Accueil SAVOIRS Culture Ernst Nolte, l'historien pour qui le nazisme était une réponse à la menace bolchévique

Ernst Nolte, l'historien pour qui le nazisme était une réponse à la menace bolchévique

Cet intellectuel allemand controversé depuis les années 1980 est décédé à Berlin.

Ernst Nolte est décédé ce mercredi 17 août à Berlin à l’âge de 93 ans. Très controversé, cet historien allemand est associé à la fameuse «Historikerstreit», une querelle qui l’a notamment opposé dans les années 1980 au sociologue et philosophe Jürgen Habermas.

Comme le rappelle le quotidien Süddeutsche Zeitung, Ernst Nolte a déclenché une vive polémique dans le monde des historiens en publiant le 6 juin 1986 dans les colonnes du quotidien conservateur Frankfurter Allgemeine Zeitung un texte intitulé Un passé qui ne veut pas passer, dans lequel il remettait en question le caractère unique, exceptionnel des crimes nazis, leur violence inégalée:

«Nolte avait pour thèse que le massacre racial des nazis était une réaction aux crimes des soviétiques. «L’archipel goulag n’était-il pas antérieur à Auschwitz?», demandait-il. Et il supposait qu’un lien logique et factuel pouvait exister entre le “massacre de classes” des bolchéviques et le “massacre racial” qu’ont commis ensuite les nazis.»

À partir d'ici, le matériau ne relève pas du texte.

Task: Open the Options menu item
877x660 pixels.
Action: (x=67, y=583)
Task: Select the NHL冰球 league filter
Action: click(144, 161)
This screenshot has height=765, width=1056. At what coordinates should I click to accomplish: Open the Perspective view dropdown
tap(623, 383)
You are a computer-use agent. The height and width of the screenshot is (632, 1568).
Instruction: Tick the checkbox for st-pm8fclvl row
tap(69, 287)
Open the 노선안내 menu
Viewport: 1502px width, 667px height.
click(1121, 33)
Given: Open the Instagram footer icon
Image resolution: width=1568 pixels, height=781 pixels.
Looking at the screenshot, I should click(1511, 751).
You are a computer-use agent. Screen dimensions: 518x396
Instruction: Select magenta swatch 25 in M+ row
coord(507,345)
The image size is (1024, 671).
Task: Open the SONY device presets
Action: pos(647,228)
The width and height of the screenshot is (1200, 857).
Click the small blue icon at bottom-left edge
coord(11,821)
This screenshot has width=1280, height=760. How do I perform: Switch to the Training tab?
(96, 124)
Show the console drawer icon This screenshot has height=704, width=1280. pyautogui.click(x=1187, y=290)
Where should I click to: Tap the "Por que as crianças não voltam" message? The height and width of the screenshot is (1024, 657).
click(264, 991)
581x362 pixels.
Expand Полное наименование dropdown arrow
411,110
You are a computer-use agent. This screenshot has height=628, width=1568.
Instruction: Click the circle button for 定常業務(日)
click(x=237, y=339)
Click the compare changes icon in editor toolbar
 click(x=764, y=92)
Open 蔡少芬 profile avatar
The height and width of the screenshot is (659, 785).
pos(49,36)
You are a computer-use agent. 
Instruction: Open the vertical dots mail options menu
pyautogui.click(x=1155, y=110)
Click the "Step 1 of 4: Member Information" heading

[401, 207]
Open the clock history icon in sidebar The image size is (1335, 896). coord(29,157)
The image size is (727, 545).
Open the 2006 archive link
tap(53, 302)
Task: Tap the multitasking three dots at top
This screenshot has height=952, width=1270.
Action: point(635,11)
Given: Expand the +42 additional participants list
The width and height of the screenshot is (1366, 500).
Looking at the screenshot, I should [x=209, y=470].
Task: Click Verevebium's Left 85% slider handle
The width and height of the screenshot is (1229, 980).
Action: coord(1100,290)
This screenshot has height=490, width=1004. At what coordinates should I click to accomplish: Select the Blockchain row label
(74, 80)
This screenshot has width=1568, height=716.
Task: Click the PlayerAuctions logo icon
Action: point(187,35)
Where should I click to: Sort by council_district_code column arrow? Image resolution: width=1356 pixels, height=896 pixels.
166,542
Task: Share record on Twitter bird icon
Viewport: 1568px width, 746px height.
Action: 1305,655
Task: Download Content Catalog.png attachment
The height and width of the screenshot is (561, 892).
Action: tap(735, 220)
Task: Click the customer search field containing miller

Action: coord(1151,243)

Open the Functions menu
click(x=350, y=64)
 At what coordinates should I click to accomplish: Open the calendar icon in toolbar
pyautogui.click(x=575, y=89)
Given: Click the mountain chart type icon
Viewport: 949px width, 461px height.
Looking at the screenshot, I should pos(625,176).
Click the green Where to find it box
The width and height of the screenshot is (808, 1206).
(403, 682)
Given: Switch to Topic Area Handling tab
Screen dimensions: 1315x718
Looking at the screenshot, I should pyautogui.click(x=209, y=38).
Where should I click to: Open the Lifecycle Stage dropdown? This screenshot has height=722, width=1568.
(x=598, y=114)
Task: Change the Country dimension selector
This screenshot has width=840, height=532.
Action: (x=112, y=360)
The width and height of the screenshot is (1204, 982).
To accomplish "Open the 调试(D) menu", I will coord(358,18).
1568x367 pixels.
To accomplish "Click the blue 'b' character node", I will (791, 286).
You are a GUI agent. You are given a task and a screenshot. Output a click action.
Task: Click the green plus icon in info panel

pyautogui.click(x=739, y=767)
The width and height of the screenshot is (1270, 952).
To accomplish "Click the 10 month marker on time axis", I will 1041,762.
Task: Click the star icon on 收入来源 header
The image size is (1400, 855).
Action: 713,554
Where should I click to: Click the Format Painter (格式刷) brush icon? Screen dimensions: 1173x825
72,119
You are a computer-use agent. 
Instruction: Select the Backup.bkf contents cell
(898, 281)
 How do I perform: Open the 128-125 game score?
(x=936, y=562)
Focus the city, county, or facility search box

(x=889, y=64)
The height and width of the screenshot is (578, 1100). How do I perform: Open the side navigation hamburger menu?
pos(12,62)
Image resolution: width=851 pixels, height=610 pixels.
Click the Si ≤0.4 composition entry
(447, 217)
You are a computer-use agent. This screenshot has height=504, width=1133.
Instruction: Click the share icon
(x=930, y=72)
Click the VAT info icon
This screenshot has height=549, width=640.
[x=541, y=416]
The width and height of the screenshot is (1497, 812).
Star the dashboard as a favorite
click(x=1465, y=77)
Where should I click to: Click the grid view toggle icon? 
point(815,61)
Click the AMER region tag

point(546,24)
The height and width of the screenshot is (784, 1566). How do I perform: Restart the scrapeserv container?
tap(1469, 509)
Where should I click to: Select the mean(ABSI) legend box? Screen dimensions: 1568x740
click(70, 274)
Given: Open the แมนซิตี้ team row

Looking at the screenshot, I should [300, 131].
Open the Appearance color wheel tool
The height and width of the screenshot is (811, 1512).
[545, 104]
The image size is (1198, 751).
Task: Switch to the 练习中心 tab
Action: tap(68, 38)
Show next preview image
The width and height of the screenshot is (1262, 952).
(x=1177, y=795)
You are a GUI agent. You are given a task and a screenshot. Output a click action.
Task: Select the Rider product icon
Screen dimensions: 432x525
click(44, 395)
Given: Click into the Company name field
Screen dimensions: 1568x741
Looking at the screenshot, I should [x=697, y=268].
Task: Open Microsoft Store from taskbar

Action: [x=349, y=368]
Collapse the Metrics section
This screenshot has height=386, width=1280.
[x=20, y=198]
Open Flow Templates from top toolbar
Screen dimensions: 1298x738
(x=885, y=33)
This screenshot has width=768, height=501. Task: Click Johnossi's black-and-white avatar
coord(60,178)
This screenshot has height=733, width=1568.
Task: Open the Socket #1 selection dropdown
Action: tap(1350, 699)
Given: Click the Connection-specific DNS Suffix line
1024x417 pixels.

En affirmant donc qu’un «nœud causal» existerait entre les goulags et les camps de concentration, que le national-socialisme serait une réaction à «la menace existentielle» que représentait alors la révolution russe pour l’Allemagne, et qu’à ce titre, la violence communiste et la violence nazie seraient comparables, Ernst Nolte s’est attaqué à un des fondements de la République fédérale allemande, déclenchant les foudres d’intellectuels tels que le philosophe Jürgen Habermas et l’historien Hans-Ulrich Wehler qui voyaient en lui un révisionniste tentant de minimiser la portée des crimes nazis.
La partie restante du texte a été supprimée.